→ **Description of the task**:
Render every line of the listing below as a JSON list of strings, with one string per line and blank lines omitted.

· · · ·

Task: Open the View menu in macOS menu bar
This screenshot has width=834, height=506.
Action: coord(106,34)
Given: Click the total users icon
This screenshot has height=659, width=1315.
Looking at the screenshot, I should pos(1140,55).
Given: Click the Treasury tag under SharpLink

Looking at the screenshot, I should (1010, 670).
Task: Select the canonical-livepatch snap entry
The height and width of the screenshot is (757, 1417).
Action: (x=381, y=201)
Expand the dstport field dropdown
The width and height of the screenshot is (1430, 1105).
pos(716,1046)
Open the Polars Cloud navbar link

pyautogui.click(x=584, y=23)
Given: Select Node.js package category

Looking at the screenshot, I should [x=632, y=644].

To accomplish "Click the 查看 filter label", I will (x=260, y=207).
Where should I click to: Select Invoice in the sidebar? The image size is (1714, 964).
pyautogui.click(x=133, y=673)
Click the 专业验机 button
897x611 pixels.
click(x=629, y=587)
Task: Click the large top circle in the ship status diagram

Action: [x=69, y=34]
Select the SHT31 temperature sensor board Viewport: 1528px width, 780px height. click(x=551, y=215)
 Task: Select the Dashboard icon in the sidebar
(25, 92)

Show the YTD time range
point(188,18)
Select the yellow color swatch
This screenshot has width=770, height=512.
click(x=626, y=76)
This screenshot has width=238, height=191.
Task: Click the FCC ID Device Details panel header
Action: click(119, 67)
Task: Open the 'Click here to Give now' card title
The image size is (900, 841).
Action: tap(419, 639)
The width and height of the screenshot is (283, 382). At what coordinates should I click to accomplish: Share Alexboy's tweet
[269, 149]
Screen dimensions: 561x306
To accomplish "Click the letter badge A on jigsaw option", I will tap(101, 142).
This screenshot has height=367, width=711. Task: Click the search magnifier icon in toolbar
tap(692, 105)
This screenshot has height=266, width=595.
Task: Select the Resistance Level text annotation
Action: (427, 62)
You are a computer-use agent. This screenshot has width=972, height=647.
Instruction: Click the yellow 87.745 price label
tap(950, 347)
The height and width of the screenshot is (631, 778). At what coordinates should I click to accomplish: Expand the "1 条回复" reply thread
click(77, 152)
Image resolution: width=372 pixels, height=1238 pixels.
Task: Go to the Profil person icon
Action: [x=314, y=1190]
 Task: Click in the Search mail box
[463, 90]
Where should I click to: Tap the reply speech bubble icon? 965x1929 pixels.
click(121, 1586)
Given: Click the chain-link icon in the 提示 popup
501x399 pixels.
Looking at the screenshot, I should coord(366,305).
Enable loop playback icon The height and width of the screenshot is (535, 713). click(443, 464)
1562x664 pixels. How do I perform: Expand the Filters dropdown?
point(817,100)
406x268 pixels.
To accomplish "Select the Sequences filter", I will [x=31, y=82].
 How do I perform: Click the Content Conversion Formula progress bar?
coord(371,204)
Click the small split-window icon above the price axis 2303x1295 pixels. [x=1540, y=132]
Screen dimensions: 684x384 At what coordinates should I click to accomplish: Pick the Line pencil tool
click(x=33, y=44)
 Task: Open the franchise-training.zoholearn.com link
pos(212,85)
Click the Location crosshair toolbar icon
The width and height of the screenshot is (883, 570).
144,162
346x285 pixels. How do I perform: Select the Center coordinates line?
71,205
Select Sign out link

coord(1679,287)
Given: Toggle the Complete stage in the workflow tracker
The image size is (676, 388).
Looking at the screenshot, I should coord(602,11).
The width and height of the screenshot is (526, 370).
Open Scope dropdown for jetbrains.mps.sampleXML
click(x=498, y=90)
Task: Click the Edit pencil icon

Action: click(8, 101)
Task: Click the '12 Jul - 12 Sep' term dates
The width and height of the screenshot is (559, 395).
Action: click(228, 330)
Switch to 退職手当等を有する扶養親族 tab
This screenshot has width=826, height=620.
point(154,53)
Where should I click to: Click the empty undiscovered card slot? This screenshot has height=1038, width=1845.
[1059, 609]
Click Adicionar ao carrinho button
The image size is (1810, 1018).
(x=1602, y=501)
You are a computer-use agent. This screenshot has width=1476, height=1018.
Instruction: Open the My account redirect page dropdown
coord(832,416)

· · · ·

→ **Response**:
[
  "Task: Open the View menu in macOS menu bar",
  "This screenshot has width=834, height=506.",
  "Action: coord(106,34)",
  "Given: Click the total users icon",
  "This screenshot has height=659, width=1315.",
  "Looking at the screenshot, I should pos(1140,55).",
  "Given: Click the Treasury tag under SharpLink",
  "Looking at the screenshot, I should (1010, 670).",
  "Task: Select the canonical-livepatch snap entry",
  "The height and width of the screenshot is (757, 1417).",
  "Action: (x=381, y=201)",
  "Expand the dstport field dropdown",
  "The width and height of the screenshot is (1430, 1105).",
  "pos(716,1046)",
  "Open the Polars Cloud navbar link",
  "pyautogui.click(x=584, y=23)",
  "Given: Select Node.js package category",
  "Looking at the screenshot, I should [x=632, y=644].",
  "To accomplish \"Click the 查看 filter label\", I will (x=260, y=207).",
  "Where should I click to: Select Invoice in the sidebar? The image size is (1714, 964).",
  "pyautogui.click(x=133, y=673)",
  "Click the 专业验机 button",
  "897x611 pixels.",
  "click(x=629, y=587)",
  "Task: Click the large top circle in the ship status diagram",
  "Action: [x=69, y=34]",
  "Select the SHT31 temperature sensor board Viewport: 1528px width, 780px height. click(x=551, y=215)",
  " Task: Select the Dashboard icon in the sidebar",
  "(25, 92)",
  "Show the YTD time range",
  "point(188,18)",
  "Select the yellow color swatch",
  "This screenshot has width=770, height=512.",
  "click(x=626, y=76)",
  "This screenshot has width=238, height=191.",
  "Task: Click the FCC ID Device Details panel header",
  "Action: click(119, 67)",
  "Task: Open the 'Click here to Give now' card title",
  "The image size is (900, 841).",
  "Action: tap(419, 639)",
  "The width and height of the screenshot is (283, 382). At what coordinates should I click to accomplish: Share Alexboy's tweet",
  "[269, 149]",
  "Screen dimensions: 561x306",
  "To accomplish \"Click the letter badge A on jigsaw option\", I will tap(101, 142).",
  "This screenshot has height=367, width=711. Task: Click the search magnifier icon in toolbar",
  "tap(692, 105)",
  "This screenshot has height=266, width=595.",
  "Task: Select the Resistance Level text annotation",
  "Action: (427, 62)",
  "You are a computer-use agent. This screenshot has width=972, height=647.",
  "Instruction: Click the yellow 87.745 price label",
  "tap(950, 347)",
  "The height and width of the screenshot is (631, 778). At what coordinates should I click to accomplish: Expand the \"1 条回复\" reply thread",
  "click(77, 152)",
  "Image resolution: width=372 pixels, height=1238 pixels.",
  "Task: Go to the Profil person icon",
  "Action: [x=314, y=1190]",
  " Task: Click in the Search mail box",
  "[463, 90]",
  "Where should I click to: Tap the reply speech bubble icon? 965x1929 pixels.",
  "click(121, 1586)",
  "Given: Click the chain-link icon in the 提示 popup",
  "501x399 pixels.",
  "Looking at the screenshot, I should coord(366,305).",
  "Enable loop playback icon The height and width of the screenshot is (535, 713). click(443, 464)",
  "1562x664 pixels. How do I perform: Expand the Filters dropdown?",
  "point(817,100)",
  "406x268 pixels.",
  "To accomplish \"Select the Sequences filter\", I will [x=31, y=82].",
  " How do I perform: Click the Content Conversion Formula progress bar?",
  "coord(371,204)",
  "Click the small split-window icon above the price axis 2303x1295 pixels. [x=1540, y=132]",
  "Screen dimensions: 684x384 At what coordinates should I click to accomplish: Pick the Line pencil tool",
  "click(x=33, y=44)",
  " Task: Open the franchise-training.zoholearn.com link",
  "pos(212,85)",
  "Click the Location crosshair toolbar icon",
  "The width and height of the screenshot is (883, 570).",
  "144,162",
  "346x285 pixels. How do I perform: Select the Center coordinates line?",
  "71,205",
  "Select Sign out link",
  "coord(1679,287)",
  "Given: Toggle the Complete stage in the workflow tracker",
  "The image size is (676, 388).",
  "Looking at the screenshot, I should coord(602,11).",
  "The width and height of the screenshot is (526, 370).",
  "Open Scope dropdown for jetbrains.mps.sampleXML",
  "click(x=498, y=90)",
  "Task: Click the Edit pencil icon",
  "Action: click(8, 101)",
  "Task: Click the '12 Jul - 12 Sep' term dates",
  "The width and height of the screenshot is (559, 395).",
  "Action: click(228, 330)",
  "Switch to 退職手当等を有する扶養親族 tab",
  "This screenshot has width=826, height=620.",
  "point(154,53)",
  "Where should I click to: Click the empty undiscovered card slot? This screenshot has height=1038, width=1845.",
  "[1059, 609]",
  "Click Adicionar ao carrinho button",
  "The image size is (1810, 1018).",
  "(x=1602, y=501)",
  "You are a computer-use agent. This screenshot has width=1476, height=1018.",
  "Instruction: Open the My account redirect page dropdown",
  "coord(832,416)"
]